== TASK ITEM ==
Go through the listing below and output exactly the line with "1325x780 pixels.", the line with "Task: Click the Postcode field with BN2 1EA", and each line between; omit the rest.
--------------------------------
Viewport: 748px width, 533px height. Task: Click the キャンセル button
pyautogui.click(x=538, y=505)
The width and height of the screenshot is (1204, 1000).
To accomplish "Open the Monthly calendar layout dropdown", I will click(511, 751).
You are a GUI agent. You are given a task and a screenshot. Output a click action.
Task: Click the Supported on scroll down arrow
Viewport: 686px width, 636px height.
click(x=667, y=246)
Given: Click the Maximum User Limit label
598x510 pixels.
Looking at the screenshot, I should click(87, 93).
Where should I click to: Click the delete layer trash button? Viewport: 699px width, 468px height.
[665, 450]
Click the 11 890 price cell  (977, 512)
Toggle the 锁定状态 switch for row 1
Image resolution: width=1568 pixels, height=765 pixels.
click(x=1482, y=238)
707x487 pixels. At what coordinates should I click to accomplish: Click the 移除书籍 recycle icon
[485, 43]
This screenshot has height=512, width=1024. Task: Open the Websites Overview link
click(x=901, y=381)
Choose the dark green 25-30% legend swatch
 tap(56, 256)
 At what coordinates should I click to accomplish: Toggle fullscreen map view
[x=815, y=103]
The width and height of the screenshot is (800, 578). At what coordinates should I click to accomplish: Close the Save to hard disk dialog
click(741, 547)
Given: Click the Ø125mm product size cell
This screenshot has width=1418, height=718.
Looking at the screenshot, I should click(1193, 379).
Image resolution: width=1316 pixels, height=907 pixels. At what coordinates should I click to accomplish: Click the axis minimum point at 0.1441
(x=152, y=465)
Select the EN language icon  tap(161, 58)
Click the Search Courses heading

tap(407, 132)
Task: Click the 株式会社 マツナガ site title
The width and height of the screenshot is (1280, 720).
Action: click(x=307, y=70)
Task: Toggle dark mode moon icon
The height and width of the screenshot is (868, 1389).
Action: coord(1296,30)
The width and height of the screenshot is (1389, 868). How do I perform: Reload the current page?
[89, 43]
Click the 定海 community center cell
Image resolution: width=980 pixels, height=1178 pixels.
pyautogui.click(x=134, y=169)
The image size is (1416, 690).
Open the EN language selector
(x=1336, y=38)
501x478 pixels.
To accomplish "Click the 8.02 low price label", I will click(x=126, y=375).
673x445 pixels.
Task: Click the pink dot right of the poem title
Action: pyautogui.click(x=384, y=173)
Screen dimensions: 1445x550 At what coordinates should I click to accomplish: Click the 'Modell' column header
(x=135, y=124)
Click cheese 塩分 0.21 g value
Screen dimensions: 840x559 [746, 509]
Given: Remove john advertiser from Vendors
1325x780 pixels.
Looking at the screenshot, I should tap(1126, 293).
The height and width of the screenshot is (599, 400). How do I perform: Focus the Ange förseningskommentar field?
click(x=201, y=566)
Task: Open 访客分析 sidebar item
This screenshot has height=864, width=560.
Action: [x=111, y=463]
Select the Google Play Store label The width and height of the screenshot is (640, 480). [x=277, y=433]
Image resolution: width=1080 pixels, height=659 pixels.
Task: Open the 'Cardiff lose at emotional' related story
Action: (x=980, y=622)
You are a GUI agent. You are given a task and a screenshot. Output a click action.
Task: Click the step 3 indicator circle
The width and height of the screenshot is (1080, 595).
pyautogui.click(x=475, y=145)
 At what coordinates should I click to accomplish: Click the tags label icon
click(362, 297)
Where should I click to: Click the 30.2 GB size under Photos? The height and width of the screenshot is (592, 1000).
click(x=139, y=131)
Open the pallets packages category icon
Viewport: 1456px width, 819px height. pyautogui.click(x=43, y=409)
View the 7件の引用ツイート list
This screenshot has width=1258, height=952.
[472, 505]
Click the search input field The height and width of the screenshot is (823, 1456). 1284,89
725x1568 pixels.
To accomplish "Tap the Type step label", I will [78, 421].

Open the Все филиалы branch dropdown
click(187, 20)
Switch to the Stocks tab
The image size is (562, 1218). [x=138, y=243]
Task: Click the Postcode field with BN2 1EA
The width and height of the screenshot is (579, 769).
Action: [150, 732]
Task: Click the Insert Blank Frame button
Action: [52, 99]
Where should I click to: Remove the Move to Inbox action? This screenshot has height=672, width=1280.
--------------------------------
== WRITTEN RESPONSE ==
1325x780 pixels.
Looking at the screenshot, I should tap(1126, 293).
The height and width of the screenshot is (599, 400). How do I perform: Focus the Ange förseningskommentar field?
click(x=201, y=566)
Task: Open 访客分析 sidebar item
This screenshot has height=864, width=560.
Action: [x=111, y=463]
Select the Google Play Store label The width and height of the screenshot is (640, 480). [x=277, y=433]
Image resolution: width=1080 pixels, height=659 pixels.
Task: Open the 'Cardiff lose at emotional' related story
Action: (x=980, y=622)
You are a GUI agent. You are given a task and a screenshot. Output a click action.
Task: Click the step 3 indicator circle
The width and height of the screenshot is (1080, 595).
pyautogui.click(x=475, y=145)
 At what coordinates should I click to accomplish: Click the tags label icon
click(362, 297)
Where should I click to: Click the 30.2 GB size under Photos? The height and width of the screenshot is (592, 1000).
click(x=139, y=131)
Open the pallets packages category icon
Viewport: 1456px width, 819px height. pyautogui.click(x=43, y=409)
View the 7件の引用ツイート list
This screenshot has width=1258, height=952.
[472, 505]
Click the search input field The height and width of the screenshot is (823, 1456). 1284,89
725x1568 pixels.
To accomplish "Tap the Type step label", I will [78, 421].

Open the Все филиалы branch dropdown
click(187, 20)
Switch to the Stocks tab
The image size is (562, 1218). [x=138, y=243]
Task: Click the Postcode field with BN2 1EA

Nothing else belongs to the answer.